O cinema que eu quero no futuro

# não quero um cinema que seja diversão. Quero filmes que se comparem aos melhores livros. quero a genialidade como […]

# não quero um cinema que seja diversão. Quero filmes que se comparem aos melhores livros. quero a genialidade como meta …

# quero que apareçam novos cineastas e imediatamente possam ser comparados com figuras como Luchino Visconti, Nelson Pereira dos Santos, Ingmar Bergman, Lars Von Trier …

# quando o filósofo Walter Benjamin analisou o sistema das artes, colocou em destaque o cinema, contra todas as opiniões reinantes. Para Benjamin, as artes perdiam a aura pelo fato de serem reproduzidas, perdiam a unicidade. O cinema não perdia justamente porque a reprodução é algo intrínseco a ele, e assim o cinema é a “arte das massas”, como disse Lênin.
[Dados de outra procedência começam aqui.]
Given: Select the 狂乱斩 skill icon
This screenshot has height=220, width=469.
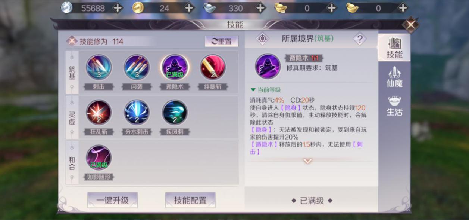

# mas eu quero um cinema que simplesmente não divirta as massas, e não faça como fez o cinema de Hollywood que imbecilizou as massas … Essa estória de que “cinema é a maior diversão” é coisa da Empresa Severiano Ribeiro, no tempo em que tinha José Ronaldo Gomes como gerente aqui no Recife e era então a maior exibidora / distribuidora.

# quero um cinema como dizia meu amigo Fernando Spencer, “sem bitolas”. O cineasta pode usar o Super 8, 16mm, 35mm … tanto faz. Hoje, o que vale é o digital não sei se de 4k ou de quantos Ks…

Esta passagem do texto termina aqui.